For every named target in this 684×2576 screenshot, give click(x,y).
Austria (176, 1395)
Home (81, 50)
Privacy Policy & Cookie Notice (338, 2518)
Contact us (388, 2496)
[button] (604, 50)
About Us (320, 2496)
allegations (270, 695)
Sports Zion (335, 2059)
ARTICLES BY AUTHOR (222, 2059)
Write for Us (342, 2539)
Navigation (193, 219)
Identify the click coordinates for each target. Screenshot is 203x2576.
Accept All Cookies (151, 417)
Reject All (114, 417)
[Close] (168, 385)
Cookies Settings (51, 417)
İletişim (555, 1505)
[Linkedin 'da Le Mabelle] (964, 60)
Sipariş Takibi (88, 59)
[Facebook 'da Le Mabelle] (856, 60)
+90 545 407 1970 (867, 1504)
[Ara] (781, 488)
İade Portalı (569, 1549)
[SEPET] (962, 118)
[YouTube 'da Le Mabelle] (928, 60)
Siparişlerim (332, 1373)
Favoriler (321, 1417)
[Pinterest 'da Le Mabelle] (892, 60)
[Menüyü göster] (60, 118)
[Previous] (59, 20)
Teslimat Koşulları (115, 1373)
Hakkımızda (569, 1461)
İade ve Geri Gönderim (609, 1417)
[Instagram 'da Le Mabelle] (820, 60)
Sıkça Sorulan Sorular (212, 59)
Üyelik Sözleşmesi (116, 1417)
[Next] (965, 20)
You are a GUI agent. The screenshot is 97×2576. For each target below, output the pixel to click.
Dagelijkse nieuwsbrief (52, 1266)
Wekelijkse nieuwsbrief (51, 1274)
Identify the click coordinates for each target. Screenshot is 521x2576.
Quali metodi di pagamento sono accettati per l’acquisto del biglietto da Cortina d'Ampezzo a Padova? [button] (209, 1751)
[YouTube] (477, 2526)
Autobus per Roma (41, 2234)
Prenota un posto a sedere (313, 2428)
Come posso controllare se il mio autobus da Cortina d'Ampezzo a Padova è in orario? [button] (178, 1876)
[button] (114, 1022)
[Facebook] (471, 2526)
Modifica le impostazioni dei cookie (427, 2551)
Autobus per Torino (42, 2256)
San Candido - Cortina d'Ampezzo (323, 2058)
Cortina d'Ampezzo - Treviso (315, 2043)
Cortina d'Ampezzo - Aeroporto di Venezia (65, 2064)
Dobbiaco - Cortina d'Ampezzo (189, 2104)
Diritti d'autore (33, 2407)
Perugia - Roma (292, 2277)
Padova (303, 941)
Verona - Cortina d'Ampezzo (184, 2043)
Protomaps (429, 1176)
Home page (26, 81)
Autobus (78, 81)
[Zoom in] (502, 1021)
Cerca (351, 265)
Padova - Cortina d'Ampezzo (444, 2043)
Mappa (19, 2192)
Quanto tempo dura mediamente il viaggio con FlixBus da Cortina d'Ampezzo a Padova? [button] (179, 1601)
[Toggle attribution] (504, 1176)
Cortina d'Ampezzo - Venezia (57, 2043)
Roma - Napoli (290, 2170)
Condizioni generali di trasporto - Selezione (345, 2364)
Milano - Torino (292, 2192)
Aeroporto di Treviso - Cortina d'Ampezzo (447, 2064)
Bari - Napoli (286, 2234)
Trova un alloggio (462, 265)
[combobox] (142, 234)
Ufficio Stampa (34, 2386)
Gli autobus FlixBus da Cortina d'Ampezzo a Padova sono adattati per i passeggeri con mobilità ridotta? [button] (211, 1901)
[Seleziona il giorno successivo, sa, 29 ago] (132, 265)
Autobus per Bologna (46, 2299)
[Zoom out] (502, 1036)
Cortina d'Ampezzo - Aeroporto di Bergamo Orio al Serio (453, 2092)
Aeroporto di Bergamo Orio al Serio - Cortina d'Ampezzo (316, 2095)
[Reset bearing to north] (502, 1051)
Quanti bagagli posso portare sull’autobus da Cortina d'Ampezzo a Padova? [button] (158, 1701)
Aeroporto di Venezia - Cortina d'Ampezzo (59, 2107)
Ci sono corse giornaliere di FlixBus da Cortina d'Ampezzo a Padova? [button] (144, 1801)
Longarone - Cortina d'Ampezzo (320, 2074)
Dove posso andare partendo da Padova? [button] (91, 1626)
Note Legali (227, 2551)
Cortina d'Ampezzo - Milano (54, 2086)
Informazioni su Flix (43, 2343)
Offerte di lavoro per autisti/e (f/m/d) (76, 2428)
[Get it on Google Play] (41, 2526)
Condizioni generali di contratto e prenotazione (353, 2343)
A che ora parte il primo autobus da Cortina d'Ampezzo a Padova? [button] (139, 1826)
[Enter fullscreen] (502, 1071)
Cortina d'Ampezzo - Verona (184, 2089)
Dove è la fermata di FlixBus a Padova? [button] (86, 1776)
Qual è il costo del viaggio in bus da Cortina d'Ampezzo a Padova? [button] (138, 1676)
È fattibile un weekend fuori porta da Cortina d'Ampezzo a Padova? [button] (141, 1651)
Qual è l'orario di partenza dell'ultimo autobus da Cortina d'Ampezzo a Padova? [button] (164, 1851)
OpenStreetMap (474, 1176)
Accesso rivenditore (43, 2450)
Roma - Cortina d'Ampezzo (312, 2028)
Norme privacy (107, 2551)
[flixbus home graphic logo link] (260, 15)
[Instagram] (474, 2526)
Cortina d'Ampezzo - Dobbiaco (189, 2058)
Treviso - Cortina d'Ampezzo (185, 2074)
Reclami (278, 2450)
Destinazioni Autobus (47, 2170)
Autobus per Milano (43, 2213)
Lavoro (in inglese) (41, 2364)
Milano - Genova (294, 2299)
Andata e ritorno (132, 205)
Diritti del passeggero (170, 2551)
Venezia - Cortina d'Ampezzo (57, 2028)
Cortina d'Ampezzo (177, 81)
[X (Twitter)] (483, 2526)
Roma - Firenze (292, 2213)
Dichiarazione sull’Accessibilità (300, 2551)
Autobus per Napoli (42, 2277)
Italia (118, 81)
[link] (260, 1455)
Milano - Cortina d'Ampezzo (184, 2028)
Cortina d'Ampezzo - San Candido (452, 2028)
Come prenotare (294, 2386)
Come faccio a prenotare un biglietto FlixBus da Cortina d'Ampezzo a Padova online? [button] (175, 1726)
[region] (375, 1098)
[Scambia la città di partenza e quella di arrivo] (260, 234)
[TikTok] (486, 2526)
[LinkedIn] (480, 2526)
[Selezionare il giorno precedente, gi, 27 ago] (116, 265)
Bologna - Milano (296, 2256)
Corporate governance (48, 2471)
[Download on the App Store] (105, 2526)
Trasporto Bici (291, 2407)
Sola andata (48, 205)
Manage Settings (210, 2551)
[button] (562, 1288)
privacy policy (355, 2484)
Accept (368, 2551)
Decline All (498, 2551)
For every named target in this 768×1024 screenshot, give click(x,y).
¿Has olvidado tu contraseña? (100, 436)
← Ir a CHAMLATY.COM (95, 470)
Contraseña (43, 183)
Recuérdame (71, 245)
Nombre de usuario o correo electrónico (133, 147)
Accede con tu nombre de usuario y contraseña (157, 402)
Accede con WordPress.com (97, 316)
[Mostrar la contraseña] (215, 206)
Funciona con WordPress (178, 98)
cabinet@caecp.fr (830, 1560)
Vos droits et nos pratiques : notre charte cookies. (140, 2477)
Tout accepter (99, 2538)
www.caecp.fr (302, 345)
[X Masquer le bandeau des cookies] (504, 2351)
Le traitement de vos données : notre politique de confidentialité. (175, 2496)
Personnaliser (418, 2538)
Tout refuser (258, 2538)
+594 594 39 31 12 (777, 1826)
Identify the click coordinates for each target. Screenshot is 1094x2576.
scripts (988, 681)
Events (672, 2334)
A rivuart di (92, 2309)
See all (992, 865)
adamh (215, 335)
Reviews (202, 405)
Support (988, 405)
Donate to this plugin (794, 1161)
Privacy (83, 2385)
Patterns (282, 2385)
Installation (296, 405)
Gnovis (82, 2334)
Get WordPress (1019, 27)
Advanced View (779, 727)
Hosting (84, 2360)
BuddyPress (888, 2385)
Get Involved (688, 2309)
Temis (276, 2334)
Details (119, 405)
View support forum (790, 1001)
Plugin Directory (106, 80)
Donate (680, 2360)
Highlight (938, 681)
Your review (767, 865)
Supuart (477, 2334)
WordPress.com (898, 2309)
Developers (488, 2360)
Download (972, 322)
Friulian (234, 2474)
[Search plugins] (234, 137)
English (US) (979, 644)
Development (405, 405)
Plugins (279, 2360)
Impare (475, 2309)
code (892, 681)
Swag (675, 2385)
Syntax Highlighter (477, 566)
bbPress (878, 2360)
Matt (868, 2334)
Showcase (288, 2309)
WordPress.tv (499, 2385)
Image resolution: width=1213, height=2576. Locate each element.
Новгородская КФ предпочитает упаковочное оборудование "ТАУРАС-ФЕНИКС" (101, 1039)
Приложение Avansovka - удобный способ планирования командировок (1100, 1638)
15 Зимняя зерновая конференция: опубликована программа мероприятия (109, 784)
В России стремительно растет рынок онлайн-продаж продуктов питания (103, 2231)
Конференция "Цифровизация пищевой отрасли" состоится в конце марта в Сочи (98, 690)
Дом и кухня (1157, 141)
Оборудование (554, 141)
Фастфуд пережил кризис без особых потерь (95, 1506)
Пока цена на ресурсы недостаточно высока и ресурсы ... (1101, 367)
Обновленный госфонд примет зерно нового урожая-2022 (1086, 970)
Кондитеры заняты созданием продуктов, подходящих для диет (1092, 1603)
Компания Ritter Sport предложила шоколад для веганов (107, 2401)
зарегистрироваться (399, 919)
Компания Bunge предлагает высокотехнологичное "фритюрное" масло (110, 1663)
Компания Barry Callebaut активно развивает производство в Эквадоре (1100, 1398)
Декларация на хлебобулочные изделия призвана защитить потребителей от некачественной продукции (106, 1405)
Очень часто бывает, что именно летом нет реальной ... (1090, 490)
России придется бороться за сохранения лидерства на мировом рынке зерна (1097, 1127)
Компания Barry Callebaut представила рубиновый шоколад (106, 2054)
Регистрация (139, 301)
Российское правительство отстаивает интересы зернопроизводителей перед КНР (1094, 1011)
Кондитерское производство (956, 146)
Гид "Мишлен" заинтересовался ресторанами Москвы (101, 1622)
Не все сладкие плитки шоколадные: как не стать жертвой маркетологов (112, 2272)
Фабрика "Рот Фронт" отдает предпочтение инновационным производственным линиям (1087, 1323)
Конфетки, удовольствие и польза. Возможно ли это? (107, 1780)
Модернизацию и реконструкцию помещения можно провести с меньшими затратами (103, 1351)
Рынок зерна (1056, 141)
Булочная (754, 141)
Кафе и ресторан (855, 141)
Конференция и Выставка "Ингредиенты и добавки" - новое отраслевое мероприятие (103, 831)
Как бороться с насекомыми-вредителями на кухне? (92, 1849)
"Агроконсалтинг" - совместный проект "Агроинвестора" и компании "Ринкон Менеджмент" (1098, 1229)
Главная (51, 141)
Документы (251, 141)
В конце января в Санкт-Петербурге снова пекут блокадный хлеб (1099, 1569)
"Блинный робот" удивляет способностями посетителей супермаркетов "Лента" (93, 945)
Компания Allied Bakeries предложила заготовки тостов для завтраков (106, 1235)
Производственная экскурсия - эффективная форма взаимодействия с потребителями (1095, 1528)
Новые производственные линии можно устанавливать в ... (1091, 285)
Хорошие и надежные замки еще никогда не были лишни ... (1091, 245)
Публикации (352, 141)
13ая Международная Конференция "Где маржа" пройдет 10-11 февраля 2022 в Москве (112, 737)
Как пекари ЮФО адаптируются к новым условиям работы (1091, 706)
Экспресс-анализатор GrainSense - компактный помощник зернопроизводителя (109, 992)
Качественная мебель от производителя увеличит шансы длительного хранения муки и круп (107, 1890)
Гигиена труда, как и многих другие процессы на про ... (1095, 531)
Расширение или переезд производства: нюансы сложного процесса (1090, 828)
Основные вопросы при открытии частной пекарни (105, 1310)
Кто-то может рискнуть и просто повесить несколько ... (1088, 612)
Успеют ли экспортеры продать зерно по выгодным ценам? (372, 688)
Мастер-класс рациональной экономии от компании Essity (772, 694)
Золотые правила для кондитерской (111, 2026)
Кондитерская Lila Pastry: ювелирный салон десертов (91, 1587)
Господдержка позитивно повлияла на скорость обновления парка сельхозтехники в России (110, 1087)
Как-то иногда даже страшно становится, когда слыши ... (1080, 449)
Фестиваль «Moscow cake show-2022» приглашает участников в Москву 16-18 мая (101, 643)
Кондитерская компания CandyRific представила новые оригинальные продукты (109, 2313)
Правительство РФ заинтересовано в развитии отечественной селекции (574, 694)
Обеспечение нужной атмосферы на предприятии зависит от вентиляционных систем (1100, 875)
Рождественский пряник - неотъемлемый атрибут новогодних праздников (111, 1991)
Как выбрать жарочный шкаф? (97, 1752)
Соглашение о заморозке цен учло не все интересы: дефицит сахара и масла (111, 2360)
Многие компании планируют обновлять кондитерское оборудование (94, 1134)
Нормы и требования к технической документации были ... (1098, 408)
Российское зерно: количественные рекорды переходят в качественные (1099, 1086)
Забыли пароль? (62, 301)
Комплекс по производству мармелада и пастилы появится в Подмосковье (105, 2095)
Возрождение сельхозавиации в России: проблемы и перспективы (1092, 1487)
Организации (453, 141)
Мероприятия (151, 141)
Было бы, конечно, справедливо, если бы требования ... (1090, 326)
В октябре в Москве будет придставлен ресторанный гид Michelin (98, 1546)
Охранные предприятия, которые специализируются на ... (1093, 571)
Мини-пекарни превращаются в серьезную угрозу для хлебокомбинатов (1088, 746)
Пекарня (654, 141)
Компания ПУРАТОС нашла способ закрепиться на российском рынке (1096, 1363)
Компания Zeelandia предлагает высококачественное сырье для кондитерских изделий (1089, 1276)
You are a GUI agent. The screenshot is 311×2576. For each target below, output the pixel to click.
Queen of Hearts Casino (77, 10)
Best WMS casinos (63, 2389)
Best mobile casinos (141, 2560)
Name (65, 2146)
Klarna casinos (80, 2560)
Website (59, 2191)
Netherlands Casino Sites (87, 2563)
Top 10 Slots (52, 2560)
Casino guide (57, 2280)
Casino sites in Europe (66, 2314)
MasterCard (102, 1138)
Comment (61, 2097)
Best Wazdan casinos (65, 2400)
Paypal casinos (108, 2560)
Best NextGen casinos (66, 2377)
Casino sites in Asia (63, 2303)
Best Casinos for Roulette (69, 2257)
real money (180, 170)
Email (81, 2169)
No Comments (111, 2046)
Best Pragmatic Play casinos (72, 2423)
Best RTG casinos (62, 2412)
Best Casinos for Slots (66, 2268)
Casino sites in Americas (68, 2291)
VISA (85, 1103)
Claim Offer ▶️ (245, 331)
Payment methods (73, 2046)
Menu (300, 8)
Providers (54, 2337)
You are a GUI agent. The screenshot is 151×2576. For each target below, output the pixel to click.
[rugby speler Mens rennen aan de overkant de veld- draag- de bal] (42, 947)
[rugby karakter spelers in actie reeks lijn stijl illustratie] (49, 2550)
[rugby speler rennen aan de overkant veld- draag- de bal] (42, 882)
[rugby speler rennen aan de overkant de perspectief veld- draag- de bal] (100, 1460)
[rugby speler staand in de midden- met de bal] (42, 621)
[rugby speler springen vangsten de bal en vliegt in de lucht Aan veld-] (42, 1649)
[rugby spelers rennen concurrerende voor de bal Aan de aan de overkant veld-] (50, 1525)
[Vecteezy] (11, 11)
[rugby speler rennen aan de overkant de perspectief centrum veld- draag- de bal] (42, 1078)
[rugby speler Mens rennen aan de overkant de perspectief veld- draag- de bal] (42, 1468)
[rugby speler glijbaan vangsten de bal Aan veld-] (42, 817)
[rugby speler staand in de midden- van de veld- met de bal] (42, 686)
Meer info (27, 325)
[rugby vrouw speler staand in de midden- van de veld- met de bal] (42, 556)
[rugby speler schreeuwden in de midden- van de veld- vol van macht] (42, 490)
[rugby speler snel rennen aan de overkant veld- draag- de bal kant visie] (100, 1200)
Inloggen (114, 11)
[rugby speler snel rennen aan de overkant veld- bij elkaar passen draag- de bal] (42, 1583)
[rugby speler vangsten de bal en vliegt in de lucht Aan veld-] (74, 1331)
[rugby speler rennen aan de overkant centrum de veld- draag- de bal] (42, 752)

•••

> _ASSIGNED TASK_
Copy, please, exactly the lines that start at the first line of the data and end at the line containing "[Close] (168, 385)", both kept and no others.

> _FINISHED TASK_
For every named target in this 684×2576 screenshot, give click(x,y).
Austria (176, 1395)
Home (81, 50)
Privacy Policy & Cookie Notice (338, 2518)
Contact us (388, 2496)
[button] (604, 50)
About Us (320, 2496)
allegations (270, 695)
Sports Zion (335, 2059)
ARTICLES BY AUTHOR (222, 2059)
Write for Us (342, 2539)
Navigation (193, 219)
Identify the click coordinates for each target. Screenshot is 203x2576.
Accept All Cookies (151, 417)
Reject All (114, 417)
[Close] (168, 385)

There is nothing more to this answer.